The data for our API will consist of a name, the aggregate data type it’s based on (called a feed name), and then a set of handlers. Handlers map events to particular actions on your data. This is done via a JSONPath syntax that maps event data to the eventual view of your data you want. Here’s a projection for what we described above:

{
  projectionName:'articles_status',
    feedName:'articles',
  handlers:[
  {
    eventType:'ArticleSubmission',
    functions:[
      {
        function:'set',
        targetSelector:'$.projection.status',
        rawData:'QUEUE'
      },
      {
        function:'set',
        targetSelector:'$.projection.title',
        eventSelector:'$.event.title'
      },
      {
        function:'set',
        targetSelector:'$.projection.abstract',
        eventSelector:'$.event.abstract'
      }
    ]
  },
  {
    eventType:'ArticleApproval',
    functions:[
      {
        function:'set',
        targetSelector:'$.projection.status',
        rawData:'APPROVED'
      },

    ]
  },

]
}

Note the two objects in the handlers array:

  1. The first handler maps to the submission event and sets three values - status (hard coded to QUEUE for now), title, and abstract.
  2. The second handler maps to the approval process and only needs to set the status. All of this is POSTed to https://api.serialized.io/projections/definitions and when it’s done, it’ll show up in your dashboard:

To run a projection, you make an API call to https://api.serialized.io/projections/single/${name}/${id} where ${name} represents the name of your projection and ${id} is the data you’re inspecting. We can think of a call to this endpoint as a command to apply this projection onto my data based on the events that we have recorded.

To test our new setup, I made a new article using the ArticleSubmission event.
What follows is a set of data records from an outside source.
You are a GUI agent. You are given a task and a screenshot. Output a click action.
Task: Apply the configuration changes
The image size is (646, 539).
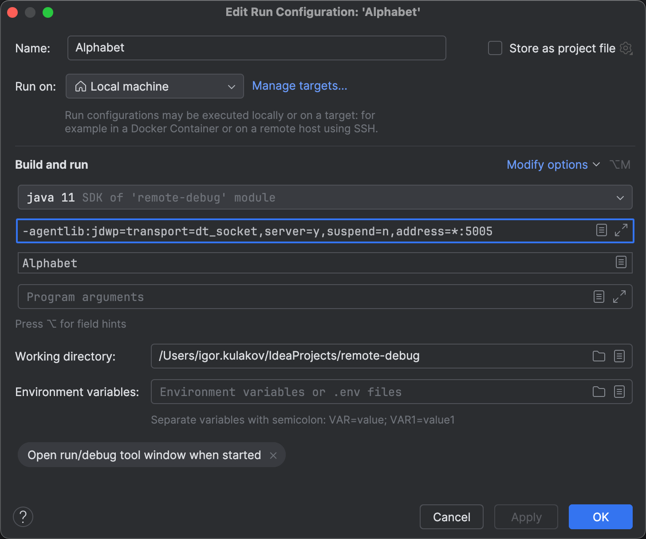pyautogui.click(x=526, y=517)
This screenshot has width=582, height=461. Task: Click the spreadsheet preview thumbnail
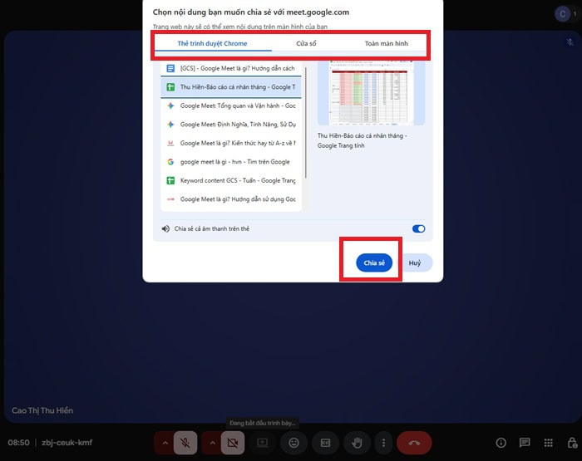coord(371,93)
Here’s the projection version of this new article:

{
  projectionId: 'fc2beff3-0e74-4089-bf34-b78bbc4da2bd',
    createdAt: 1645734831361,
  updatedAt: 1645734831362,
  data: {
  status: 'QUEUE',
    title: 'Article on Thursday',
    abstract: 'Thursday article'
  }
}

After running the approval event, the same projection returns:

{
  projectionId: 'fc2beff3-0e74-4089-bf34-b78bbc4da2bd',
    createdAt: 1645735213175,
  updatedAt: 1645735213185,
  data: {
  status: 'APPROVED',
    title: 'Article on Thursday',
    abstract: 'Thursday article'
}
}

While it’s easy to point out all the cool features of a new approach like this one, I want to point out the thing we’re actually missing here: a record for the article! This object returned from our projection just represents our article, but there’s no single row in a database somewhere for that article. We just described it using events, so instead of a single article row, we have a rich history of the article’s journey.

Now projections can get much more complex than shown here, and there are more operations we can do with them, but that about wraps up my initial discovery of this burgeoning method of storing data. Really, it’s just been a taste of what Serialized offers, but hopefully you find it as intriguing as I did. There is definitely a bit of a mental shift in terms of how you think about your data, but the event-based approach actually feels like it could make a lot more sense for many applications.

If you’re interested in going further, I’d recommend checking out their Getting Started guide for another fantastic walkthrough of these features and the many I left out.